While many sectors and economic observers in the country tried to play down if not criticize the “low” GDP growth of 6.4% in the first quarter (Q1) this year as reported by the Philippine Statistics Authority (PSA) last week, it was actually excellent growth by global standards. Why?
As of yesterday morning, I counted 29 economies that reported their Q1 2023 GDP data. The GDPs of both the Philippines and Ireland were 6.4% and these countries were in the top spot. Next was Malaysia with 5.6%. Four of the 29 economies suffered contractions: Germany -0.1%, the Czech Republic -0.2%, Taiwan -3%, Lithuania -3.7%. The United Kingdom and Singapore both had almost flat growth at 0.2% and 0.1%, respectively (see Table 1).
So, congratulations, Philippine entrepreneurs, workers, and consumers! Congratulations too to the government economic team — good job!
On the same day that the PSA released the GDP figures, the Department of Budget and Management (DBM) released a very appropriate statement titled: “Pangandaman: PH now has a dynamic domestic economy as GDP posted a 6.4% growth in Q1 2023.”
DBM Secretary Amenah F. Pangandaman was quoted as saying: “The country now has a dynamic domestic economy. This means that even if the regional and global economic environment would worsen, ours has its own momentum and own dynamism to sustain growth…. With all these data coming in, I can say that the Philippines’ 6.4% is actually outstanding. It would be excellent if it reached 7%, but 6.4, or even 6%, is already outstanding.”
This assessment is 100% correct. Why?
One, as discussed above, the Philippines (along with Ireland) was the fastest growing economy in the world in the last quarter, at least among the 29 economies.
Two, consider that the 8% growth in Q1 2022 was largely due to election-related spending. With such a high GDP base or level a year ago, a no-election Q1 2023 would have logically been below 6% and yet it grew 6.4%.
On the growth outlook, Secretary Pangandaman added in the same statement: “So, we now project 6.6-7.5% growth from the second quarter to the fourth quarter of 2023, and full-year GDP growth target of about 7.1%.”
Yes, I believe this is also a realistic projection. The low unemployment and underemployment rates this March of 4.7% and 11.2% respectively, versus 5.8% and 15.8% in March 2022, and 7.8% and 15.9% in 2021 already point to higher growth in 2023 than 2022 in the next three quarters.
SOURCES OF PHILIPPINE GROWTH
I checked the components of the Philippine’s GDP over the last six years. The good news is that on the demand side, growth in 2022 and 2023 was led by private investment or gross capital formation which comprises 22% of GDP, followed by household consumption which is 75% of GDP.

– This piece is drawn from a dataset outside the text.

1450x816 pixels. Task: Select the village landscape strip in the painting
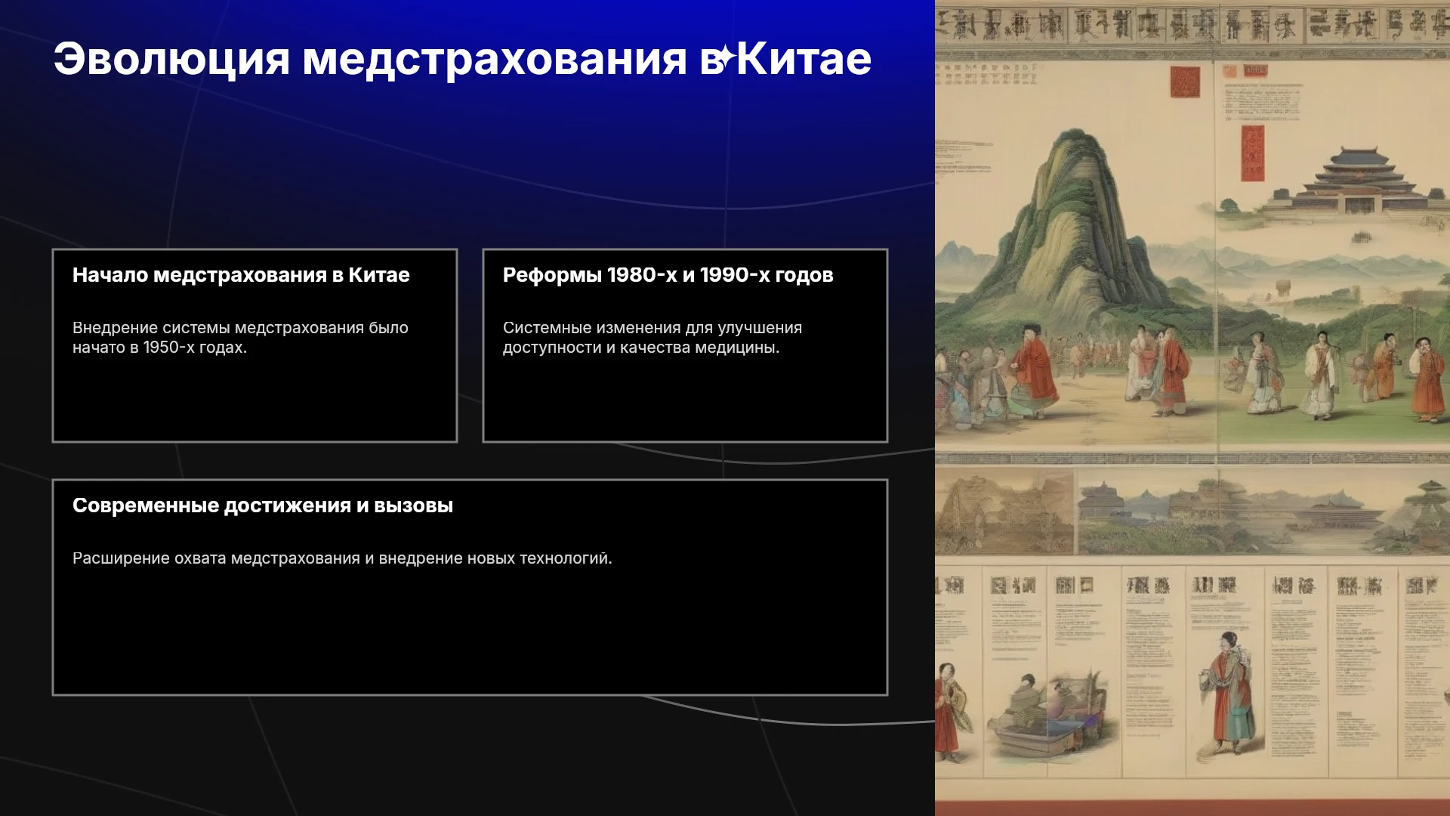pyautogui.click(x=1192, y=512)
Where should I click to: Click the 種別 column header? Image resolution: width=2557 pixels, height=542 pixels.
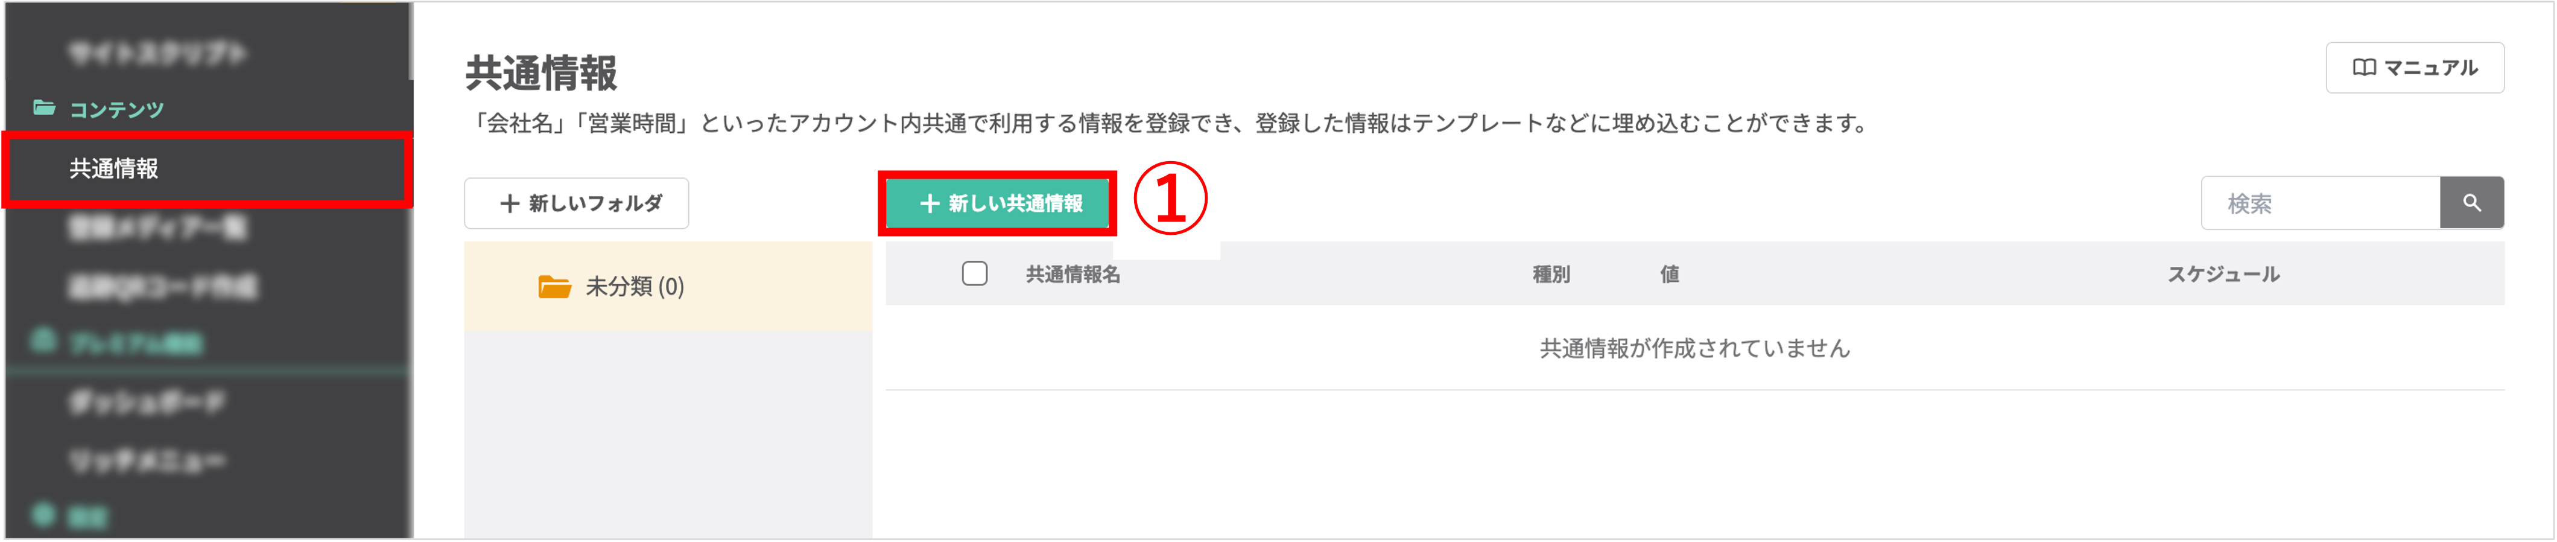pyautogui.click(x=1550, y=274)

On the supply side, GDP growth was led by the Services sector which comprises 61% of GDP, manufacturing (20% of GDP) in 2022, and Finance (10% of GDP). Transportation and storage had high growth but comprised only 3.5% of GDP (see Table 2).
LOCKDOWN, VAX-VAX-VAX, AND THE ECONOMY
The single worst economic policy made by the previous Duterte administration was the strict prolonged lockdown and business closures in 2020-2021. The Philippines experienced a GDP contraction of 9.5% in 2020 – the worst in Asia that year, and the worst in Philippine economic history since just after World War 2.
The single best economic policy made by the current Marcos Jr. administration has been the lifting of all forms of domestic mobility restrictions, and promising that he will not impose new lockdowns.
But President Marcos Jr. still has to neutralize the remnants of the lockdown, the vax-vax-vax deep state in Philippine bureaucracy especially at the Department of Health (DoH) and its consultants, authoritarians with “MD” after their names. The entry of more foreign visitors is still partially hampered by the need for vaccinations or a negative test (if unvaccinated) upon entry. The vax-vax-vax business is assured of continuity.
I think the President made a mistake in keeping Dr. Maria Rosario Vergeire as DoH Acting Secretary for a year because she continued the same virus scare-mongering unless vaxxed done by the previous secretary, Francisco Duque III.
The next DoH Secretary should veer 180 degrees away from the scaremongering, economy-crippling medical tyranny espoused by the previous and current DoH leadership. No more lockdowns, no more mobility restrictions, no more mandatory vax-vax-vax which required about P150 billion in new borrowing from 2021-2022 which will have to be paid by future high taxes.
Economic freedom will unleash the entrepreneurial spirit and consumer confidence. And sustain growth at high levels. With economic freedom and no medical-political tyranny, I see GDP growth of 7.1-7.5% in full-year 2023.
Bienvenido S. Oplas, Jr. is the president of Bienvenido S. Oplas, Jr. Research Consultancy Services, and Minimal Government Thinkers.